THE BLOG
05/14/2009 05:12 am ET Updated May 25, 2011

Getting Back to Work Following the U.S.-Turkey Visit

With President Obama's symbolic visit now one week behind us, hard work for both Turkey and the United States lies ahead in dealing with the challenges presented by the world economy, Afghanistan, Iraq, nuclear proliferation, terrorism, religious extremism, border disputes, energy concerns and countless other issues. And while we may not agree on the best approach to every situation, we agree on two major things. First, no country in the region is better equipped to play a central role than Turkey. And second, the time to pursue real solutions to these urgent problems is now.

By choosing Turkey for his first bilateral overseas visit, Mr. Obama reaffirmed Turkey's role as a central player in global affairs. "Turkey's greatness lies in your ability to be at the center of things. This is not where East and West divide -- this is where they come together," said President Obama. His visit highlighted the opportunities partnership with Turkey offers. Turkey stands as a predominantly Muslim country, member of NATO and a democracy with a secular government. Our borders cross Asia, the Middle East and Europe, providing us with a rare transcontinental perspective and extraordinarily cultural understanding.

Since 1952 Turkey has served as an active member and contributor to NATO. We've commanded the International Security Assistance Force in Afghanistan twice since 2002. Through our military and civilian activities, we've played a leadership role in Afghanistan -- and continue to call on others to do so as well. We've actively supported critical Israeli-Syrian negotiations and seek peace in the region. We recently hosted the leaders of Pakistan and Afghanistan and are making progress in establishing a working relationship between these two neighbors. Our capacity to talk to difficult actors in the Middle East is an invaluable asset. As part of the G20, we're collaborating with other major economies to confront the current crisis. And as a newly elected member to the UN Security Council we look forward to shouldering global responsibilities. Together, we can change this difficult neighborhood for the better.

Now Mr.

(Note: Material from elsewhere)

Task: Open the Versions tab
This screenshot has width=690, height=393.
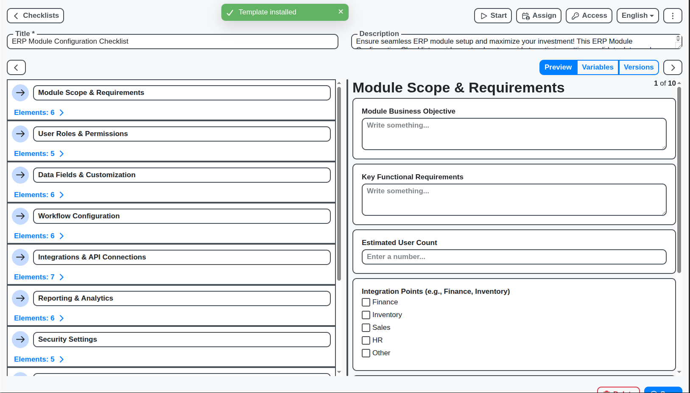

Obama calls upon Turkey to join the United States "to overcome the challenges of our time" as a "critical ally." Our conversations reminded us that our countries share many of the same foreign policy goals -- and are united by our belief that together we will be more successful in reaching them in partnership with Turkey's neighbors.

A reinvigorated U.S.-Turkey relationship at this particular moment in time holds great possibilities. So now, with the photo ops concluded and the television crews departed, we are getting back to work. My colleagues and I in the Turkish Parliament are rolling up our sleeves because we feel it is time to channel the excitement of our new beginning into a momentum for real partnership.

Suat Kiniklioglu is a Member of Turkish Parliament and Spokesman of the Foreign Affairs Committee.